■ Activity ■
Each record is to be printed exactly as given, down to the last mark.

■ Supplied information ■

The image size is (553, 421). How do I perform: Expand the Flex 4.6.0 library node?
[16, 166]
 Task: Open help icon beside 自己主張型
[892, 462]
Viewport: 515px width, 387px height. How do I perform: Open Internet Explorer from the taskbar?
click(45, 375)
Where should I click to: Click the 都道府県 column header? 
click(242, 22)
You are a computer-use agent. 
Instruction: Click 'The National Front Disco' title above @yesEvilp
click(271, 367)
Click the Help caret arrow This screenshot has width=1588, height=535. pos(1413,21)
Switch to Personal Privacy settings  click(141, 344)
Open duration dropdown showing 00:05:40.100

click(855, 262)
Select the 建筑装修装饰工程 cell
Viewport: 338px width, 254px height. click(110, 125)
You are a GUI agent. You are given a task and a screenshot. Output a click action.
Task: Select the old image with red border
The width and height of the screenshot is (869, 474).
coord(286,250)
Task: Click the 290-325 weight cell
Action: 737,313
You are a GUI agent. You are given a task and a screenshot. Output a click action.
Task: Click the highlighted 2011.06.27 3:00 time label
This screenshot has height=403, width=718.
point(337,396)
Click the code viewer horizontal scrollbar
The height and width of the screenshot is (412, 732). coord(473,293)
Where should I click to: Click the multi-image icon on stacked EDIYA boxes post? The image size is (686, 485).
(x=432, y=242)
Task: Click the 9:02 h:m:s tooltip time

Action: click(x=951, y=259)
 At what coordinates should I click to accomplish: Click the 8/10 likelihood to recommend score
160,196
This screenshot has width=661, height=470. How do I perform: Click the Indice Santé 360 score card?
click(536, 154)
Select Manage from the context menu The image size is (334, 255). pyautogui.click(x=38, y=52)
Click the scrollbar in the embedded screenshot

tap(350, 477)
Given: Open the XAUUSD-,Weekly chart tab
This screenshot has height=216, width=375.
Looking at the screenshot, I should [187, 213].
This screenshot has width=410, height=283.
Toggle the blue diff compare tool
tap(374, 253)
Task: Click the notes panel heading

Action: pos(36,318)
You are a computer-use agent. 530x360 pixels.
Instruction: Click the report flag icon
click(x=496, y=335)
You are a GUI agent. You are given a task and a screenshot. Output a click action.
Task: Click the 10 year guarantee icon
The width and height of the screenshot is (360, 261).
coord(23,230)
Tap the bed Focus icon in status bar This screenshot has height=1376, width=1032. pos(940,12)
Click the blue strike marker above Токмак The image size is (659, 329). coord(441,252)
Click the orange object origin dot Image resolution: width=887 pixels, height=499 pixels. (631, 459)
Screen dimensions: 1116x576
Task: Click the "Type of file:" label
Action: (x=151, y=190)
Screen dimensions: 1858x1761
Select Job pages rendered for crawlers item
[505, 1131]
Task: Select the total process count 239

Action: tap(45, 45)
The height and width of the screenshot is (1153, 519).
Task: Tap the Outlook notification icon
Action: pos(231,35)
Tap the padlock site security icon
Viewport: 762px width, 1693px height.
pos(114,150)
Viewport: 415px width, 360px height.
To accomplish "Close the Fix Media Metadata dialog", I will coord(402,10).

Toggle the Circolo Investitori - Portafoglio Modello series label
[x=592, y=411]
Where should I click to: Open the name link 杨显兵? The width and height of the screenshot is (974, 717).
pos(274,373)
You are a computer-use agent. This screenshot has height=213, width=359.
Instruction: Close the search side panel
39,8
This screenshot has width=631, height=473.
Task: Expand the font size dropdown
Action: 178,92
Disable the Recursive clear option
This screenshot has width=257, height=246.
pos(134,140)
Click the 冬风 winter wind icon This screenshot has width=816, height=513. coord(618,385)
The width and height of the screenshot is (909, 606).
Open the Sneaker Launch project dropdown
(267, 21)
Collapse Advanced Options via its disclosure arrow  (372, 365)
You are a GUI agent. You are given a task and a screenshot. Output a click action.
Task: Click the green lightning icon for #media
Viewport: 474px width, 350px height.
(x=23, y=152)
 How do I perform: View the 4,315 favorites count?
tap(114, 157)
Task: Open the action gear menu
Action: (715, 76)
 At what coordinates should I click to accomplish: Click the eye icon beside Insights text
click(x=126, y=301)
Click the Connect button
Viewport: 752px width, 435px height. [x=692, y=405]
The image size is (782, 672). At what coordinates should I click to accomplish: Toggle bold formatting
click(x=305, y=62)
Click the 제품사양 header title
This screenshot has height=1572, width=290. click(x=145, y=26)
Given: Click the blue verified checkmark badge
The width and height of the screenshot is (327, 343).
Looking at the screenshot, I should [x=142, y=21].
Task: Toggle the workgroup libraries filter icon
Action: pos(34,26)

■ Your solution ■
The image size is (553, 421). How do I perform: Expand the Flex 4.6.0 library node?
[16, 166]
 Task: Open help icon beside 自己主張型
[892, 462]
Viewport: 515px width, 387px height. How do I perform: Open Internet Explorer from the taskbar?
click(45, 375)
Where should I click to: Click the 都道府県 column header? 
click(242, 22)
You are a computer-use agent. 
Instruction: Click 'The National Front Disco' title above @yesEvilp
click(271, 367)
Click the Help caret arrow This screenshot has width=1588, height=535. pos(1413,21)
Switch to Personal Privacy settings  click(141, 344)
Open duration dropdown showing 00:05:40.100

click(855, 262)
Select the 建筑装修装饰工程 cell
Viewport: 338px width, 254px height. click(110, 125)
You are a GUI agent. You are given a task and a screenshot. Output a click action.
Task: Select the old image with red border
The width and height of the screenshot is (869, 474).
coord(286,250)
Task: Click the 290-325 weight cell
Action: 737,313
You are a GUI agent. You are given a task and a screenshot. Output a click action.
Task: Click the highlighted 2011.06.27 3:00 time label
This screenshot has height=403, width=718.
point(337,396)
Click the code viewer horizontal scrollbar
The height and width of the screenshot is (412, 732). coord(473,293)
Where should I click to: Click the multi-image icon on stacked EDIYA boxes post? The image size is (686, 485).
(x=432, y=242)
Task: Click the 9:02 h:m:s tooltip time

Action: click(x=951, y=259)
 At what coordinates should I click to accomplish: Click the 8/10 likelihood to recommend score
160,196
This screenshot has width=661, height=470. How do I perform: Click the Indice Santé 360 score card?
click(536, 154)
Select Manage from the context menu The image size is (334, 255). pyautogui.click(x=38, y=52)
Click the scrollbar in the embedded screenshot

tap(350, 477)
Given: Open the XAUUSD-,Weekly chart tab
This screenshot has height=216, width=375.
Looking at the screenshot, I should [187, 213].
This screenshot has width=410, height=283.
Toggle the blue diff compare tool
tap(374, 253)
Task: Click the notes panel heading

Action: pos(36,318)
You are a computer-use agent. 530x360 pixels.
Instruction: Click the report flag icon
click(x=496, y=335)
You are a GUI agent. You are given a task and a screenshot. Output a click action.
Task: Click the 10 year guarantee icon
The width and height of the screenshot is (360, 261).
coord(23,230)
Tap the bed Focus icon in status bar This screenshot has height=1376, width=1032. pos(940,12)
Click the blue strike marker above Токмак The image size is (659, 329). coord(441,252)
Click the orange object origin dot Image resolution: width=887 pixels, height=499 pixels. (631, 459)
Screen dimensions: 1116x576
Task: Click the "Type of file:" label
Action: (x=151, y=190)
Screen dimensions: 1858x1761
Select Job pages rendered for crawlers item
[505, 1131]
Task: Select the total process count 239

Action: tap(45, 45)
The height and width of the screenshot is (1153, 519).
Task: Tap the Outlook notification icon
Action: pos(231,35)
Tap the padlock site security icon
Viewport: 762px width, 1693px height.
pos(114,150)
Viewport: 415px width, 360px height.
To accomplish "Close the Fix Media Metadata dialog", I will coord(402,10).

Toggle the Circolo Investitori - Portafoglio Modello series label
[x=592, y=411]
Where should I click to: Open the name link 杨显兵? The width and height of the screenshot is (974, 717).
pos(274,373)
You are a computer-use agent. This screenshot has height=213, width=359.
Instruction: Close the search side panel
39,8
This screenshot has width=631, height=473.
Task: Expand the font size dropdown
Action: 178,92
Disable the Recursive clear option
This screenshot has width=257, height=246.
pos(134,140)
Click the 冬风 winter wind icon This screenshot has width=816, height=513. coord(618,385)
The width and height of the screenshot is (909, 606).
Open the Sneaker Launch project dropdown
(267, 21)
Collapse Advanced Options via its disclosure arrow  (372, 365)
You are a GUI agent. You are given a task and a screenshot. Output a click action.
Task: Click the green lightning icon for #media
Viewport: 474px width, 350px height.
(x=23, y=152)
 How do I perform: View the 4,315 favorites count?
tap(114, 157)
Task: Open the action gear menu
Action: (715, 76)
 At what coordinates should I click to accomplish: Click the eye icon beside Insights text
click(x=126, y=301)
Click the Connect button
Viewport: 752px width, 435px height. [x=692, y=405]
The image size is (782, 672). At what coordinates should I click to accomplish: Toggle bold formatting
click(x=305, y=62)
Click the 제품사양 header title
This screenshot has height=1572, width=290. click(x=145, y=26)
Given: Click the blue verified checkmark badge
The width and height of the screenshot is (327, 343).
Looking at the screenshot, I should [x=142, y=21].
Task: Toggle the workgroup libraries filter icon
Action: pos(34,26)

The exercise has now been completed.